[start of SOURCE]

Vikas Kamat caught up with Suryanath Kamath in Bangalore. Excerpts:

Interview conducted on Dec. 21, 2000
Page Last Updated: April 04, 2014

Historian Suryanath U. Kamath
Suryanath Kamath

Vikas Kamat: On numerous occasions, people have mistaken you to be the husband of my mother (due to the same last name and common fields of study) and I have a hard time explaining that we are not related. Do you also have similar experiences?

Suryanath Kamath: Ha ha ha!!  Your mother wrote a very funny story about that once... and your father complained that people only mistake him to be me and never vice versa! Exactly one week after I heard this story, I got an official letter at the Department of State Gazetteer. It was addressed - Dr. Krishnanand Kamat, Director - Karnataka State Gazetteer !!!

VK: You have worked as a teacher, a journalist, have written novels, researched history, developed volunteer institutions like The Mythic Society, directed large government organizations, and are now heading the largest scholarly library in India. What would you consider to be your forte?

SK: History is my area. Be it economic history, social history, history of Karanataka or of the freedom movement; Indian history is my passion.

VK: How did you become interested in history?

SK: I was interested in learning since my childhood. Actually I was a student of Economics in Dharwad and came under the influence of such great teachers like Prof. Saletore. I was greatly inspired by the history of Karnataka and by the fact that nobody had undertaken its study on a broad basis.

[end of SOURCE]
[start of RECORDED INFORMATION]

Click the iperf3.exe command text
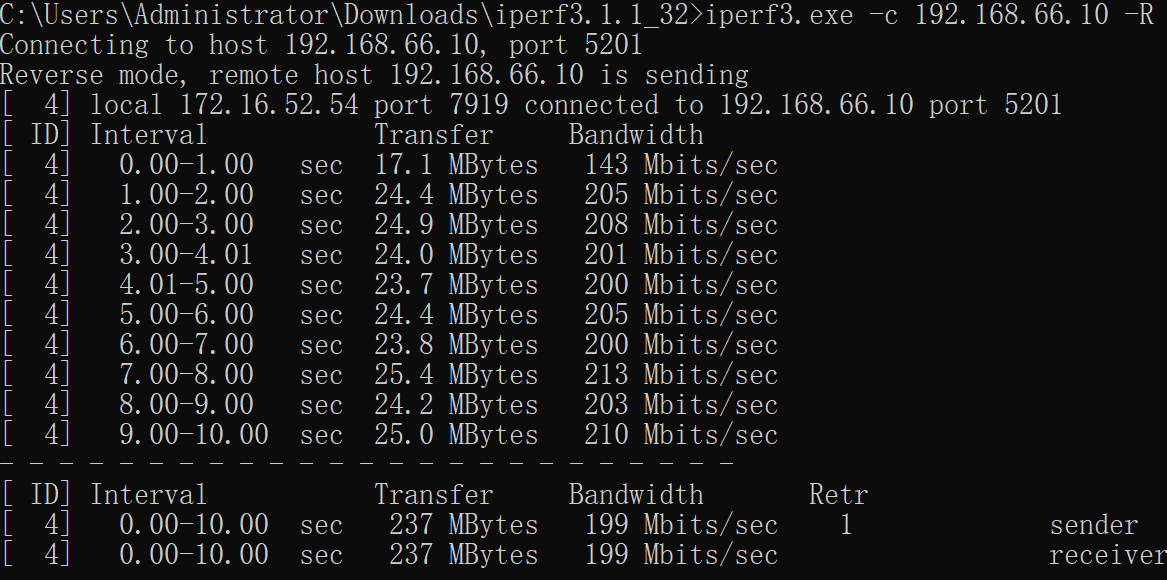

[end of RECORDED INFORMATION]

§ **INSTRUCTIONS TO FOLLOW**: According to the interview, what did Suryanath Kamath study in Dharwad?

§ **COMPLETED EXERCISE**: Economics